Maryland's lawyer advertising rules use a distinctive numbering scheme (19-307.x, codified within the broader Maryland Attorneys' Rules of Professional Conduct) but track the ABA Model Rules framework substantively. Baltimore runs as part of Highfloor's DC/Baltimore Tier 2 metro footprint.
Maryland's PI and mass tort markets concentrate around two distinct anchors: the Baltimore metro (with its medical-malpractice depth from the Johns Hopkins / University of Maryland medical infrastructure) and the DC-suburbs corridor (Montgomery, Prince George's, Howard counties — running within DC's media gravity). The two-anchor split produces market dynamics distinct from a single-metro state.
MARPC 19-307.1 prohibits false or misleading communication. 19-307.2 governs identification and the responsible-attorney attribution. 19-307.3 governs solicitation, with the standard prohibition on direct in-person and real-time electronic outreach to prospects without prior relationship. Past-results framing requires contextual disclaimer language under the substantive limit of 19-307.1. There is no pre-filing or pre-approval requirement under Maryland's framework.
Highfloor's Baltimore reach anchors in Federal Hill, Fells Point, Canton, and Hampden — the metro's nightlife and dinner-economy venue density supports a substantial bar TV footprint. Flight cadence weights to Ravens Sundays plus Orioles primetime through summer; the limited NBA franchise weight (no team in the metro) shifts winter weight more toward college basketball (Maryland Terps). Rideshare layers for late-night DUI-adjacent intake across Federal Hill and Fells Point. The DC-suburbs corridor (Montgomery, PG, Howard) reaches through the broader DC bar TV network.
Practice-area weighting in Maryland concentrates around personal injury auto (heavier on the I-95, I-695, I-83 corridors), medical malpractice (Baltimore's medical infrastructure produces an unusually heavy med-mal case base), workers' compensation, and mass tort plaintiff work. Trucking-accident litigation runs across the I-95, I-70, and I-83 freight corridors. The DC-suburbs portion of the state often runs creative variants coordinated with broader DC-metro campaigns.

→ Directions: Summarize the Maryland lawyer advertising text above in two sentences.

→ Entries supplied:
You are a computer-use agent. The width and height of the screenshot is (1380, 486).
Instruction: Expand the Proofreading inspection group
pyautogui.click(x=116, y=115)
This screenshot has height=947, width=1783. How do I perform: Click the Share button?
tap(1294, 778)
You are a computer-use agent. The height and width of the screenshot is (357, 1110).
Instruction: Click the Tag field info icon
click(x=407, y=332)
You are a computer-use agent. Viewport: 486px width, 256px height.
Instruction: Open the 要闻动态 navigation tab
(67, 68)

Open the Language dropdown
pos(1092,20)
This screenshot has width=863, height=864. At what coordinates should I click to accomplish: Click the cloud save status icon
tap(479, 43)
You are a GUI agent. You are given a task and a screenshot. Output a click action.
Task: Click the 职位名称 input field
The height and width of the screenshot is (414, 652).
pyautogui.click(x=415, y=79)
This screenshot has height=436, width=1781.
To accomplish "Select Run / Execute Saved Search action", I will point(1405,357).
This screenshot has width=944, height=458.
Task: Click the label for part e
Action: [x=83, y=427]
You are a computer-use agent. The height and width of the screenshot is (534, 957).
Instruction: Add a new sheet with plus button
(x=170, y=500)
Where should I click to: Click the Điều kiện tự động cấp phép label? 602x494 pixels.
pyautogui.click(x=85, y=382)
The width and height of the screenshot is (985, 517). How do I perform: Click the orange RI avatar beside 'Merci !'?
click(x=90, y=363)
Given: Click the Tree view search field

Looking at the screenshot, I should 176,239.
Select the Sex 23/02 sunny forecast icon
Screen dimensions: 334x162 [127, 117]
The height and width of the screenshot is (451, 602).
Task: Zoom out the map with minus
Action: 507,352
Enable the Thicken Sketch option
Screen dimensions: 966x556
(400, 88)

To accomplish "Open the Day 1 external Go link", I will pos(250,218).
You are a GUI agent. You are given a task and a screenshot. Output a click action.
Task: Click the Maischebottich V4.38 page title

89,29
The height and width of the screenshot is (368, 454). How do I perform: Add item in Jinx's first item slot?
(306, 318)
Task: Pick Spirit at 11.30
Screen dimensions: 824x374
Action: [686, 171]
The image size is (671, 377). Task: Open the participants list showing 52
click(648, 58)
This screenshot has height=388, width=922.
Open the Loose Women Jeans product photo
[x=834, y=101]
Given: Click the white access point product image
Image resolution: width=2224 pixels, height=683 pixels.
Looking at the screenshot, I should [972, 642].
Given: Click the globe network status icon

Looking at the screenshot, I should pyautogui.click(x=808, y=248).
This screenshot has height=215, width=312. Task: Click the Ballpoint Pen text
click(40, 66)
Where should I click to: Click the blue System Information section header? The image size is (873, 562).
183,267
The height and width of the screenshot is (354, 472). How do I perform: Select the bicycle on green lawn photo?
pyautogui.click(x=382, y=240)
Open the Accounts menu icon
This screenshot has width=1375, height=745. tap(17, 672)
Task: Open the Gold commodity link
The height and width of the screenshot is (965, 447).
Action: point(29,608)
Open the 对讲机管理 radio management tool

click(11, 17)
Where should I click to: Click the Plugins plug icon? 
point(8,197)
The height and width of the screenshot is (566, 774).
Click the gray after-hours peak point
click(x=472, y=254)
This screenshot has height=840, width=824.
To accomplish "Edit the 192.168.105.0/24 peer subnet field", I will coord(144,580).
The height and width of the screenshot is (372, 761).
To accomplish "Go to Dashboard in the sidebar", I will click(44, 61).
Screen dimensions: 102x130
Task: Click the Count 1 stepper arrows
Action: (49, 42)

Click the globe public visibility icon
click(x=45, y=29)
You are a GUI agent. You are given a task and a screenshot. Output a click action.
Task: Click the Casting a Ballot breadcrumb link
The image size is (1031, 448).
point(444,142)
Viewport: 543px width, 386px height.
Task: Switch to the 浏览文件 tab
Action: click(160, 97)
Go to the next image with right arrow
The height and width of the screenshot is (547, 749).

→ Response to the exercise: Maryland's lawyer advertising rules, numbered 19-307.x, follow the ABA Model Rules in substance: they prohibit false or misleading communication, govern attorney identification and solicitation, and impose no pre-approval requirement. The state's personal injury and mass tort markets center on the Baltimore metro and the DC-suburbs corridor, with work weighted toward auto injury, medical malpractice, workers' compensation, mass tort, and trucking cases, and Highfloor reaches Baltimore through sports-timed bar TV and rideshare and the suburbs through the broader DC bar TV network.